The U.K. prime minister tapping the leader to the home of Volkswagen, BMW and Mercedes comes as the EU is not budging from its timetable with a phase-in starting next year.
The looming 10 percent tariff on EVs crossing the Channel could cost the industry 4.3 billion euros ($4.7 billion) and boost competition from China, the European Automobile Manufacturers’ Association said last month.
The U.K. has raised the issue directly with Berlin, one of the people said.
Spokespeople for Downing Street and the German government declined to comment.
Under the UK’s post-Brexit arrangements, EVs traded between Britain and the EU from next year will attract a 10 percent tariff if less than 45 percent of their value comes from the region.
Britain and European automakers want to extend the planned phase-in period by three years, when the full set of so-called rules of origin provision comes into force, allowing more time for the region’s battery supply chain to develop.
The goal of the regulation in its current form is to support cell production in the EU, a European Commission spokesperson said, crucial in competing in the EV transition where Asian players dominate on battery making.
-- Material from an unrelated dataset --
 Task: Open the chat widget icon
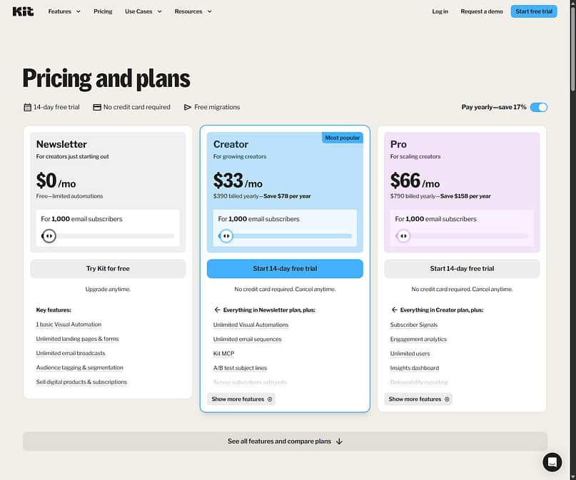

But internal discussions are ongoing, according to people familiar with the matter. It would make more sense to focus directly on the later 2027 date because getting the continent’s battery supply chain ready in time for next year was not realistic, one of the people said, and the bloc should work with the industry to meet that. A final decision has not been taken, the person said.
One challenge is that any shift would likely require changes to the EU-UK Trade and Cooperation Agreement, which Brussels has so far been keen to avoid.
While there is no movement at official EU levels for now, Germany earlier this year intervened at the 11th hour to protect its automakers, the country’s biggest industry, forcing the bloc to soften its planned ban on combustion-engine cars from 2035.
“We are afraid that if we get soft on this issue, in three years we will have the same discussion as we have right now,” Maros Sefcovic, the European Commission’s chief for inter-institutional relations said in an interview with Bloomberg Television.
Automakers currently source most EV batteries — which typically make up around 40 percent of the value of a car — from Asia, while companies like China’s Contemporary Amperex Technology Co. so far have no meaningful competition from elsewhere.
Automakers have been lobbying the Commission to scrap the transitional obligations until the end of 2026, arguing that the rules are almost impossible to meet and will benefit Chinese manufacturers, according to documents seen by Bloomberg show.
The U.K. accounts for almost a quarter of EU EV exports and that currently attract no tariff, accounting for a 47 percent market share in 2022, one of the documents says. It notes that U.K. imports from China have surged and accounted for about a third of sales last year, despite a 10 percent tariff.
Should European vehicles pay the same tariff, they will lose out, one of the documents says.
Brussels has been looking to boost production in the EU especially in the wake of massive subsidies in the U.S. that are pulling away investments from Europe.
Global spending on battery plants and related manufacturing facilities nearly doubled to $45.4 billion in 2022 — but Europe’s share dropped to 2 percent, a far cry from attracting 41 percent of new factory investment a year earlier, according to BloombergNEF calculations.